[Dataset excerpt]
┏━━
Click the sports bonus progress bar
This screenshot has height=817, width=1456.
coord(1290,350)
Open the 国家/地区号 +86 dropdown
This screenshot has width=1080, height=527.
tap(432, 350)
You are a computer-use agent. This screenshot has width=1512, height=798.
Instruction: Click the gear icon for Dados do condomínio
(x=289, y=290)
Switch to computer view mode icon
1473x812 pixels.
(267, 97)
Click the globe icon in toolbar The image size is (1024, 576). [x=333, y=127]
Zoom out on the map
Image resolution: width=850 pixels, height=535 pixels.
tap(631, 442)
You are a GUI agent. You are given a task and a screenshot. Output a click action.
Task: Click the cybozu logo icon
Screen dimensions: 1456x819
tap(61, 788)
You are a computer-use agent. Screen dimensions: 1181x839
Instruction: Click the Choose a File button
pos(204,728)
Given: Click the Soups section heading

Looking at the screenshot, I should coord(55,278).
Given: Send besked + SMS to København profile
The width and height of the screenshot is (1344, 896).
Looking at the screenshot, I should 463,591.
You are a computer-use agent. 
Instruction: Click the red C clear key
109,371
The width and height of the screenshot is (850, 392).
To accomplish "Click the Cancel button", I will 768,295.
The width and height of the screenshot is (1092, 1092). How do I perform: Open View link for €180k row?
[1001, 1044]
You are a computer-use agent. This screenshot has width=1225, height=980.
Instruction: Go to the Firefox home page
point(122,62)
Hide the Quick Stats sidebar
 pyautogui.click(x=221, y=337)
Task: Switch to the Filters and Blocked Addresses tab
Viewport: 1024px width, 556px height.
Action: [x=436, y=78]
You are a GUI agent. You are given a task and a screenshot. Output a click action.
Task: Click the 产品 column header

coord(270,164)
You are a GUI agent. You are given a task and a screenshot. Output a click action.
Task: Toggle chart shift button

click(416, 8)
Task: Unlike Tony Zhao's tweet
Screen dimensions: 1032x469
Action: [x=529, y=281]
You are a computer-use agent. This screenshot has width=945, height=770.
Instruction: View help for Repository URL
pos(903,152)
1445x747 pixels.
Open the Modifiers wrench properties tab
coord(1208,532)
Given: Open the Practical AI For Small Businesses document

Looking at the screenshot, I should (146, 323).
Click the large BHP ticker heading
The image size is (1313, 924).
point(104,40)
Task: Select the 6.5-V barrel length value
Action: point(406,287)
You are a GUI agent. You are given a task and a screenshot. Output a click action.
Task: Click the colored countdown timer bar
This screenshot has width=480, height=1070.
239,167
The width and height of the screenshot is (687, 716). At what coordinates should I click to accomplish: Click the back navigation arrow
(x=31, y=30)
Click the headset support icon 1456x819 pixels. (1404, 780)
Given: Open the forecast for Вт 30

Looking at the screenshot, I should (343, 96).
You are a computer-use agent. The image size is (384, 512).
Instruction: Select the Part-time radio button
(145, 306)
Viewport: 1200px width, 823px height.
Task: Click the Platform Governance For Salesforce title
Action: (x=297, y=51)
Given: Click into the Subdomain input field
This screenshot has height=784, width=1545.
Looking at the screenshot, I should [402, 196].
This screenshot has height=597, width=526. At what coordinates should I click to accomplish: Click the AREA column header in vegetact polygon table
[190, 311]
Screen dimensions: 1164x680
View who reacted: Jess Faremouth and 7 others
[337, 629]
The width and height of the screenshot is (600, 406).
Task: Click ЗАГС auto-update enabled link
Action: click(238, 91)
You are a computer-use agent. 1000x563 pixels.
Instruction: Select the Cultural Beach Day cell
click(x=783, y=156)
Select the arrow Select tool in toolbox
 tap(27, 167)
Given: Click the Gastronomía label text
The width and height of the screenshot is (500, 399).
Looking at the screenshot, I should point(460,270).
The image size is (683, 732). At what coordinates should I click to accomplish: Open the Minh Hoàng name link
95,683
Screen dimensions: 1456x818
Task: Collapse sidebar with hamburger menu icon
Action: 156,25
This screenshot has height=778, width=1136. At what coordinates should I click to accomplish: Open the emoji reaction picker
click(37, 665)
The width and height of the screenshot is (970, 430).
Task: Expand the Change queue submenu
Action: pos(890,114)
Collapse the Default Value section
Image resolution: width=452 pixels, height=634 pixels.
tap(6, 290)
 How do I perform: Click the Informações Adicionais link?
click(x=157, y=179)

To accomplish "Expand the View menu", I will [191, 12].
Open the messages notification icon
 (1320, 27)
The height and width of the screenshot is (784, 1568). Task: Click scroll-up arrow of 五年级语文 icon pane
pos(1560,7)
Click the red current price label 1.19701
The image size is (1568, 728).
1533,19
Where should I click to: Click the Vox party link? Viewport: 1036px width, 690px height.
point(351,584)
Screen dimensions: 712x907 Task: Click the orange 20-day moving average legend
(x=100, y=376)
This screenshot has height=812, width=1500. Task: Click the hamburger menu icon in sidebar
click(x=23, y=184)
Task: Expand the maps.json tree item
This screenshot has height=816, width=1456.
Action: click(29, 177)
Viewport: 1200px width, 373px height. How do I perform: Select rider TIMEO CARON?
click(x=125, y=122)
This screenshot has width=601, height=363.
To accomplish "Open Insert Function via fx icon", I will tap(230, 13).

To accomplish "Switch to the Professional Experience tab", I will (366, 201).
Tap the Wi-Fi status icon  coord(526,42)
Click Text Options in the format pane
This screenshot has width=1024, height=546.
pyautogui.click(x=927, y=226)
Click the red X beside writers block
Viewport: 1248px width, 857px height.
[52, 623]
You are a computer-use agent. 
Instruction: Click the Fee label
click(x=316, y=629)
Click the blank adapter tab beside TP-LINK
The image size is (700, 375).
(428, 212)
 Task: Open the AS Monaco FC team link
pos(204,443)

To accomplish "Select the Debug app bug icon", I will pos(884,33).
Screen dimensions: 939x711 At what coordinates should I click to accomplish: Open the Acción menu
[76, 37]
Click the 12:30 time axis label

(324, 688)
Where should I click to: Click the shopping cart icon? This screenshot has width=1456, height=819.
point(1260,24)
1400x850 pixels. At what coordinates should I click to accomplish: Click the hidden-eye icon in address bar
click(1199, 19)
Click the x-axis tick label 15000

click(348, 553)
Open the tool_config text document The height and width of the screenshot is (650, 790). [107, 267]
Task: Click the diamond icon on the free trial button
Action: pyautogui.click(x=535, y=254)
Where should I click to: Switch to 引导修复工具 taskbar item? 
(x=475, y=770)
┗━━
JOB = Copy out the dataset excerpt above word for word, covering every item.

ANSWER TO THE TASK =
Click the sports bonus progress bar
This screenshot has height=817, width=1456.
coord(1290,350)
Open the 国家/地区号 +86 dropdown
This screenshot has width=1080, height=527.
tap(432, 350)
You are a computer-use agent. This screenshot has width=1512, height=798.
Instruction: Click the gear icon for Dados do condomínio
(x=289, y=290)
Switch to computer view mode icon
1473x812 pixels.
(267, 97)
Click the globe icon in toolbar The image size is (1024, 576). [x=333, y=127]
Zoom out on the map
Image resolution: width=850 pixels, height=535 pixels.
tap(631, 442)
You are a GUI agent. You are given a task and a screenshot. Output a click action.
Task: Click the cybozu logo icon
Screen dimensions: 1456x819
tap(61, 788)
You are a computer-use agent. Screen dimensions: 1181x839
Instruction: Click the Choose a File button
pos(204,728)
Given: Click the Soups section heading

Looking at the screenshot, I should coord(55,278).
Given: Send besked + SMS to København profile
The width and height of the screenshot is (1344, 896).
Looking at the screenshot, I should 463,591.
You are a computer-use agent. 
Instruction: Click the red C clear key
109,371
The width and height of the screenshot is (850, 392).
To accomplish "Click the Cancel button", I will 768,295.
The width and height of the screenshot is (1092, 1092). How do I perform: Open View link for €180k row?
[1001, 1044]
You are a computer-use agent. This screenshot has width=1225, height=980.
Instruction: Go to the Firefox home page
point(122,62)
Hide the Quick Stats sidebar
 pyautogui.click(x=221, y=337)
Task: Switch to the Filters and Blocked Addresses tab
Viewport: 1024px width, 556px height.
Action: [x=436, y=78]
You are a GUI agent. You are given a task and a screenshot. Output a click action.
Task: Click the 产品 column header

coord(270,164)
You are a GUI agent. You are given a task and a screenshot. Output a click action.
Task: Toggle chart shift button

click(416, 8)
Task: Unlike Tony Zhao's tweet
Screen dimensions: 1032x469
Action: [x=529, y=281]
You are a computer-use agent. This screenshot has width=945, height=770.
Instruction: View help for Repository URL
pos(903,152)
1445x747 pixels.
Open the Modifiers wrench properties tab
coord(1208,532)
Given: Open the Practical AI For Small Businesses document

Looking at the screenshot, I should (146, 323).
Click the large BHP ticker heading
The image size is (1313, 924).
point(104,40)
Task: Select the 6.5-V barrel length value
Action: point(406,287)
You are a GUI agent. You are given a task and a screenshot. Output a click action.
Task: Click the colored countdown timer bar
This screenshot has width=480, height=1070.
239,167
The width and height of the screenshot is (687, 716). At what coordinates should I click to accomplish: Click the back navigation arrow
(x=31, y=30)
Click the headset support icon 1456x819 pixels. (1404, 780)
Given: Open the forecast for Вт 30

Looking at the screenshot, I should (343, 96).
You are a computer-use agent. The image size is (384, 512).
Instruction: Select the Part-time radio button
(145, 306)
Viewport: 1200px width, 823px height.
Task: Click the Platform Governance For Salesforce title
Action: (x=297, y=51)
Given: Click into the Subdomain input field
This screenshot has height=784, width=1545.
Looking at the screenshot, I should [402, 196].
This screenshot has height=597, width=526. At what coordinates should I click to accomplish: Click the AREA column header in vegetact polygon table
[190, 311]
Screen dimensions: 1164x680
View who reacted: Jess Faremouth and 7 others
[337, 629]
The width and height of the screenshot is (600, 406).
Task: Click ЗАГС auto-update enabled link
Action: click(238, 91)
You are a computer-use agent. 1000x563 pixels.
Instruction: Select the Cultural Beach Day cell
click(x=783, y=156)
Select the arrow Select tool in toolbox
 tap(27, 167)
Given: Click the Gastronomía label text
The width and height of the screenshot is (500, 399).
Looking at the screenshot, I should point(460,270).
The image size is (683, 732). At what coordinates should I click to accomplish: Open the Minh Hoàng name link
95,683
Screen dimensions: 1456x818
Task: Collapse sidebar with hamburger menu icon
Action: 156,25
This screenshot has height=778, width=1136. At what coordinates should I click to accomplish: Open the emoji reaction picker
click(37, 665)
The width and height of the screenshot is (970, 430).
Task: Expand the Change queue submenu
Action: pos(890,114)
Collapse the Default Value section
Image resolution: width=452 pixels, height=634 pixels.
tap(6, 290)
 How do I perform: Click the Informações Adicionais link?
click(x=157, y=179)

To accomplish "Expand the View menu", I will [191, 12].
Open the messages notification icon
 (1320, 27)
The height and width of the screenshot is (784, 1568). Task: Click scroll-up arrow of 五年级语文 icon pane
pos(1560,7)
Click the red current price label 1.19701
The image size is (1568, 728).
1533,19
Where should I click to: Click the Vox party link? Viewport: 1036px width, 690px height.
point(351,584)
Screen dimensions: 712x907 Task: Click the orange 20-day moving average legend
(x=100, y=376)
This screenshot has height=812, width=1500. Task: Click the hamburger menu icon in sidebar
click(x=23, y=184)
Task: Expand the maps.json tree item
This screenshot has height=816, width=1456.
Action: click(29, 177)
Viewport: 1200px width, 373px height. How do I perform: Select rider TIMEO CARON?
click(x=125, y=122)
This screenshot has width=601, height=363.
To accomplish "Open Insert Function via fx icon", I will tap(230, 13).

To accomplish "Switch to the Professional Experience tab", I will (366, 201).
Tap the Wi-Fi status icon  coord(526,42)
Click Text Options in the format pane
This screenshot has width=1024, height=546.
pyautogui.click(x=927, y=226)
Click the red X beside writers block
Viewport: 1248px width, 857px height.
[52, 623]
You are a computer-use agent. 
Instruction: Click the Fee label
click(x=316, y=629)
Click the blank adapter tab beside TP-LINK
The image size is (700, 375).
(428, 212)
 Task: Open the AS Monaco FC team link
pos(204,443)

To accomplish "Select the Debug app bug icon", I will pos(884,33).
Screen dimensions: 939x711 At what coordinates should I click to accomplish: Open the Acción menu
[76, 37]
Click the 12:30 time axis label

(324, 688)
Where should I click to: Click the shopping cart icon? This screenshot has width=1456, height=819.
point(1260,24)
1400x850 pixels. At what coordinates should I click to accomplish: Click the hidden-eye icon in address bar
click(1199, 19)
Click the x-axis tick label 15000

click(348, 553)
Open the tool_config text document The height and width of the screenshot is (650, 790). [107, 267]
Task: Click the diamond icon on the free trial button
Action: pyautogui.click(x=535, y=254)
Where should I click to: Switch to 引导修复工具 taskbar item? 
(x=475, y=770)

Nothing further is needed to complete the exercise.